> _MATERIAL SHOWN_
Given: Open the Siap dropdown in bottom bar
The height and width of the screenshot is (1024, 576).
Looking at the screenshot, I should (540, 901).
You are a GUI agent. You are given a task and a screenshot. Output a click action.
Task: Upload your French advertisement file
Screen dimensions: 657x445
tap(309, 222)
...
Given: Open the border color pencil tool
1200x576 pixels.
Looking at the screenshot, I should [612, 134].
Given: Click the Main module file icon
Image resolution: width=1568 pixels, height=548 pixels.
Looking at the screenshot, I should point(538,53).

> _TASK DETAILS_
Find how many lines in the listing above contain the word "Open", then state that number by itself.

> _SOLUTION BELOW_
2